Re: Side-effect freedom (Re: When transformation language)

Subject: Re: Side-effect freedom (Re: When transformation language)
From: Paul Prescod <papresco@xxxxxxxxxxxxxxxxxxxxxxxxx>
Date: Mon, 19 May 1997 17:04:10 -0400
Vivek Agrawala wrote:
>  Also, could someone point me to a good discussion of the pros & cons of
>  freedom from side-effects?  I am still struggling with problem of
> writing
>  code without maintaining state.

Maybe if you describe what you are having a problem with a side-effect
ree solution could be suggested. I have only run across a few situations
where side-effects would actually make solving a problem much more easy. 

Side-effect freedom makes things much easier to reason about. I think of
all programming languages as living on a spectrum. Assembly language and
languages that are higher level abstractions of it (e.g. C, C++) are
built on top of the Turing-machine idea of computing: a bunch of squares
and your job as a programmer is to fill them and remember what is in
each square. Side-effect free languages build upon a mathematical
formalism called the Lambda-calculus. They start with the idea that
computing something can be done simply by doing a kind of string
substitution or macro replacement. This is easier to reason about
because the result of evaluating foo( a, b, c, d) is *always* the same
if a, b, c, d is the same.

foo( "a", "b", "c", "d") == foo( "a", "b", "c", "d" )

is always true in a functional language. 

But in a regular language you must think: "at what point is foo
executing? What is the state of object Q, a global variable?" 

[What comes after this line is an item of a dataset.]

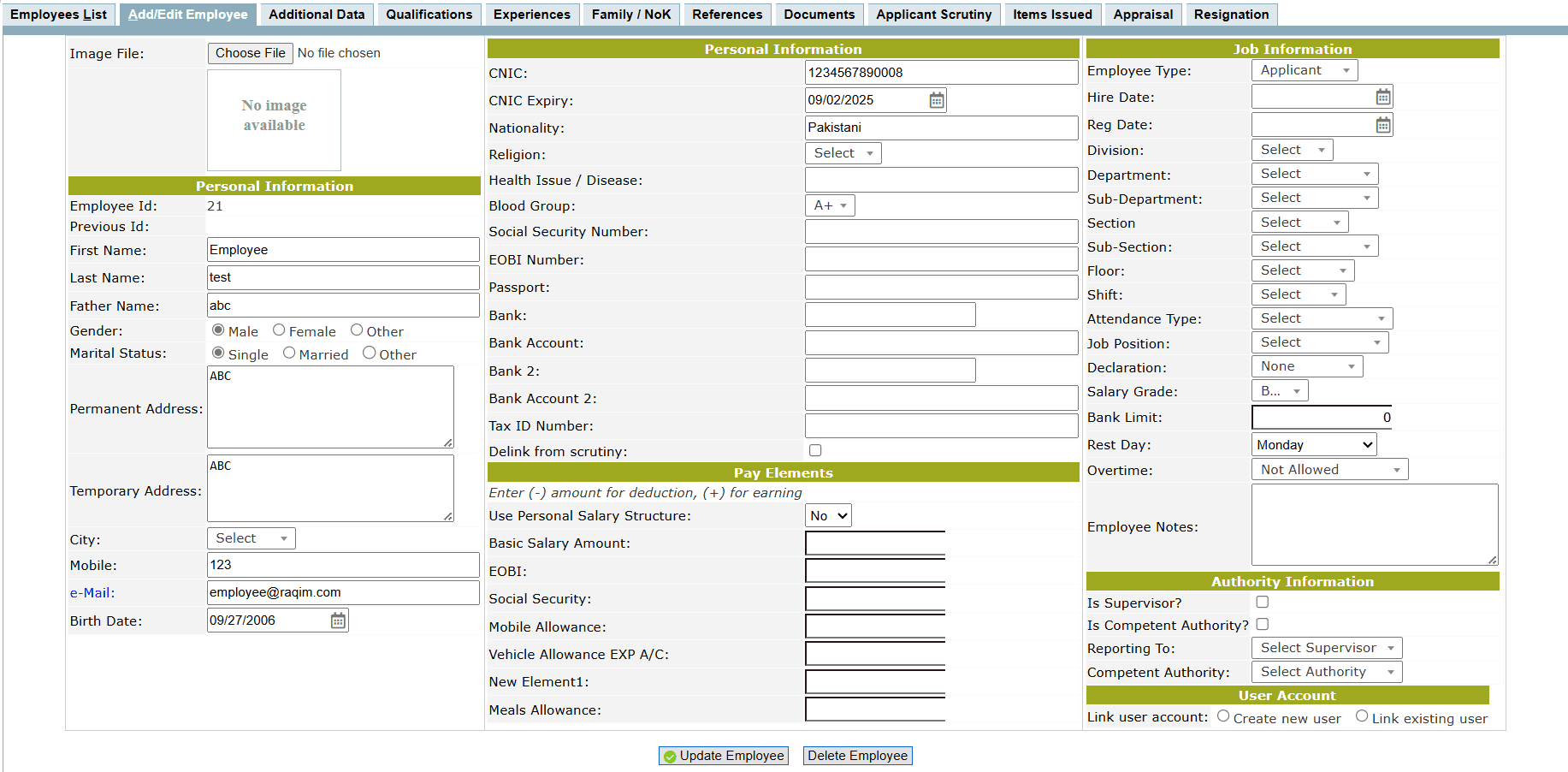Choose Create new user option

pos(1223,716)
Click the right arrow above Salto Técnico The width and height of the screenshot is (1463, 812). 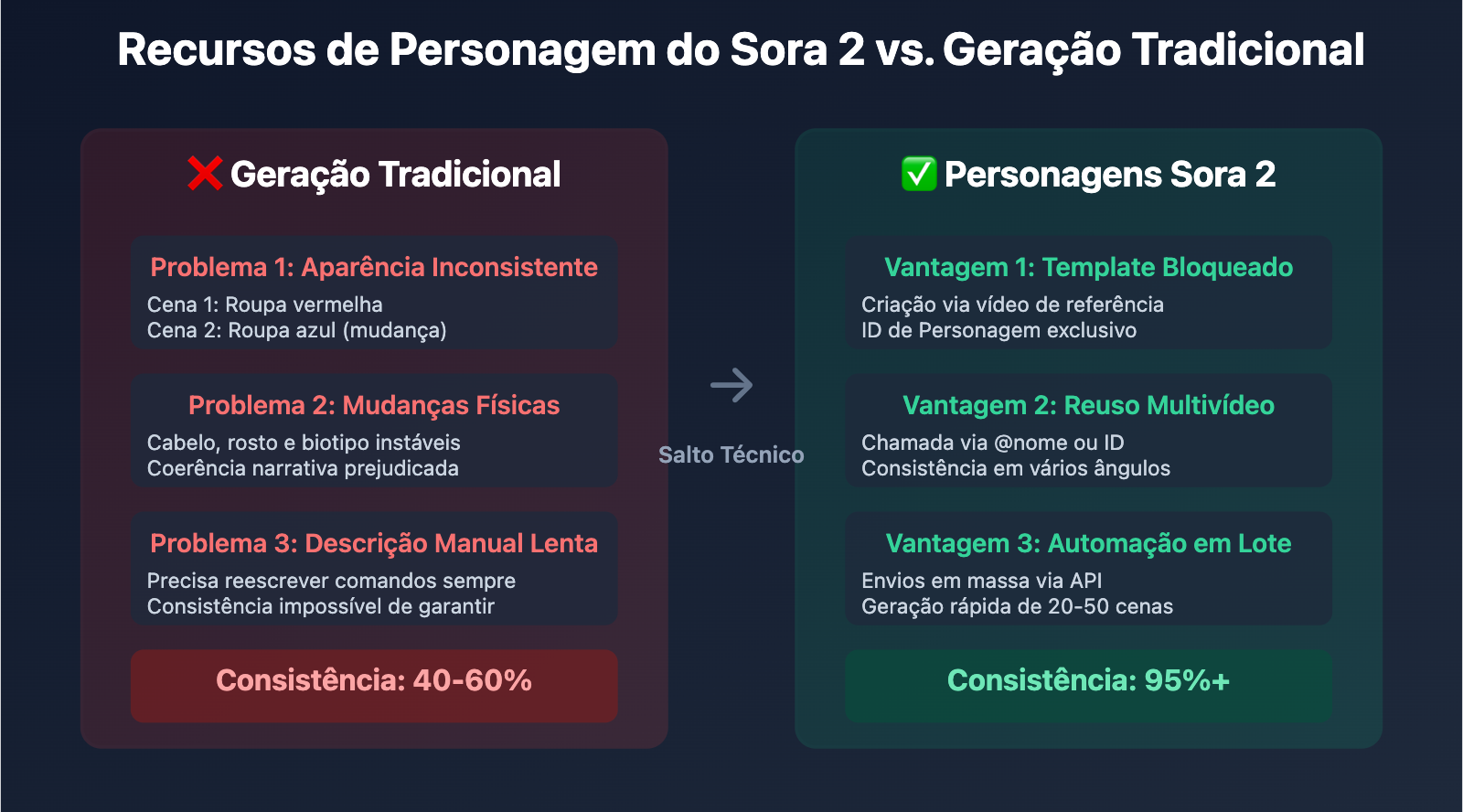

So lets say that you are debugging a functional language program, all
that you have to know are the inputs and the value will be constant. You
don't have to remember all of the state that may be hanging around. Just
call the function with the values you want to test, check that the
return code is right, and you are done. In C++ or something you can't
really know if a situation is going to arise where some kind of bogus
object-state is going to change the return value of the function call at
some point in the future.

See also:

http://www.cs.nott.ac.uk/Department/Staff/gmh/faq.html
http://www.cs.chalmers.se/~rjmh/Papers/whyfp.html

I don't want to get into a language war, because there are some things
that are much easier to do and think about with traditional languages
and some things that are easier to do with functional languages. I think
that document processing is in the second category: there is an input,
an output and the stylesheet is the mathematical function that maps one
to the other. You can certainly think of many applications that do not
fit this pattern of input-mapping-output and those are jobs I would
usually use something like Perl or C++ for.